# Statistical Approaches for Territory Alignment
###### Created by : Astajyoti Behera

## Hungarian Algorithm

This implementation takes as input a cost matrix of shape (n, m), where n is the number of rows (i.e., territories) and m is the number of columns (i.e., sales representatives). The output is a list of tuples representing the optimal assignment, where each tuple contains the row and column indices of the assigned cell.

In [None]:
import numpy as np

def hungarian_algorithm(cost_matrix):
    """
    Solves the linear assignment problem using the Hungarian algorithm.

    Parameters:
    -----------
    cost_matrix : numpy array of shape (n, m)
        The cost matrix for the assignment problem.

    Returns:
    --------
    list of tuples
        A list of (row, col) index pairs representing the optimal assignment.
    """

    # Step 1: Subtract the minimum value of each row from all elements in that row.
    row_mins = np.min(cost_matrix, axis=1)
    cost_matrix -= row_mins.reshape(-1, 1)

    # Step 2: Subtract the minimum value of each column from all elements in that column.
    col_mins = np.min(cost_matrix, axis=0)
    cost_matrix -= col_mins

    # Step 3: Create a mask of 0's and 1's to mark the assigned cells.
    n, m = cost_matrix.shape
    mask = np.zeros((n, m), dtype=bool)

    # Step 4: Iterate until all cells are marked.
    while True:
        # Find the row and column indices of the unmarked cell with the lowest cost.
        unmarked_rows, unmarked_cols = np.nonzero(~mask)
        if not unmarked_rows.size:
            break
        row, col = unmarked_rows[0], unmarked_cols[0]
        for i, j in zip(unmarked_rows, unmarked_cols):
            if cost_matrix[i, j] < cost_matrix[row, col]:
                row, col = i, j

        # Mark the cell with the lowest cost.
        mask[row, :] = True
        mask[:, col] = True

        # Unmark any other cells in the same row or column.
        mask[row, col] = False
        mask[row, np.nonzero(mask[row, :])[0]] = False
        mask[np.nonzero(mask[:, col])[0], col] = False

    # Step 5: Find the optimal assignment and return it.
    row_ind, col_ind = np.nonzero(mask)
    return list(zip(row_ind.tolist(), col_ind.tolist()))


## Auction algorithm

The auction_algorithm function takes as input the distance_matrix, which contains the distances between each sales representative and each territory, as well as the number of n_reps sales representatives and n_territories territories to be assigned.

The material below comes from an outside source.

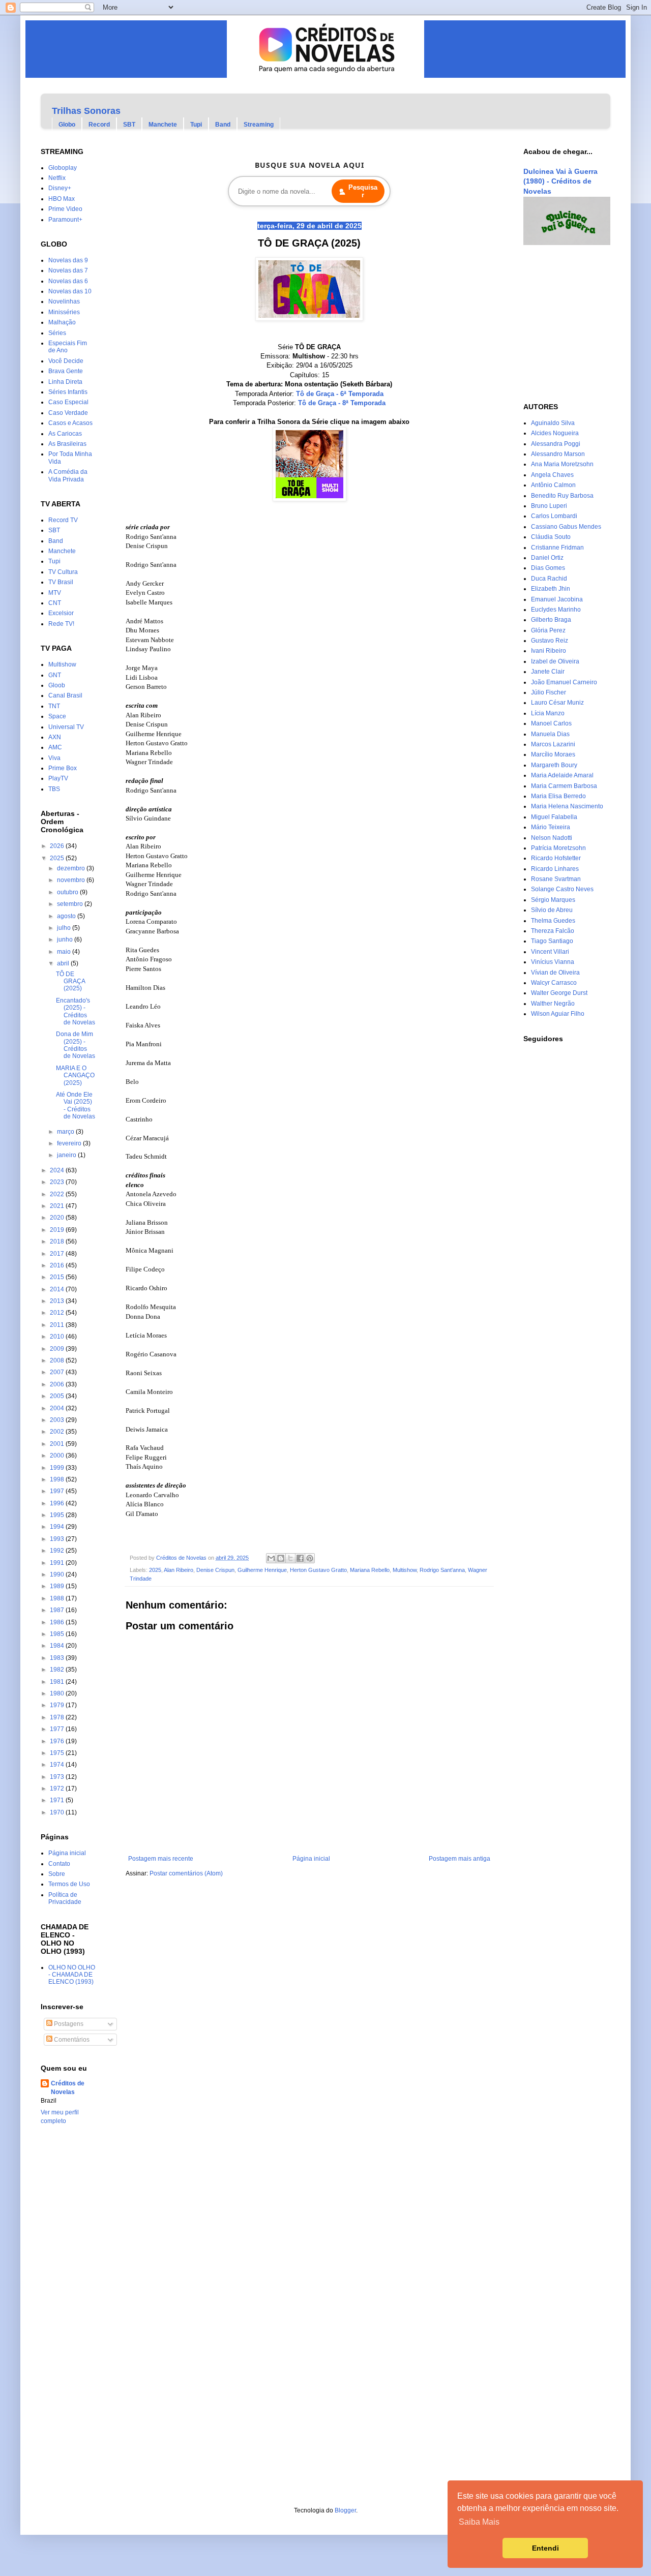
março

It also has an optional epsilon parameter that controls the size of the price updates at each iteration.

The function initializes the prices and assignments to zero and the list of unassigned territories to all of the territories. It then enters a loop that iteratively finds the highest bidder for each unassigned territory and assigns that territory to the winning sales representative. The loop continues until all territories have been assigned.

The algorithm finds the highest bidder for each territory by calculating the difference between the distance to each sales representative and the current price for that sales representative. It then selects the sales representative with the highest bid and updates the prices for all sales representatives to be the winning bid plus epsilon. If there are ties for the highest bid, the algorithm randomly selects one of the tying bidders to be the winner.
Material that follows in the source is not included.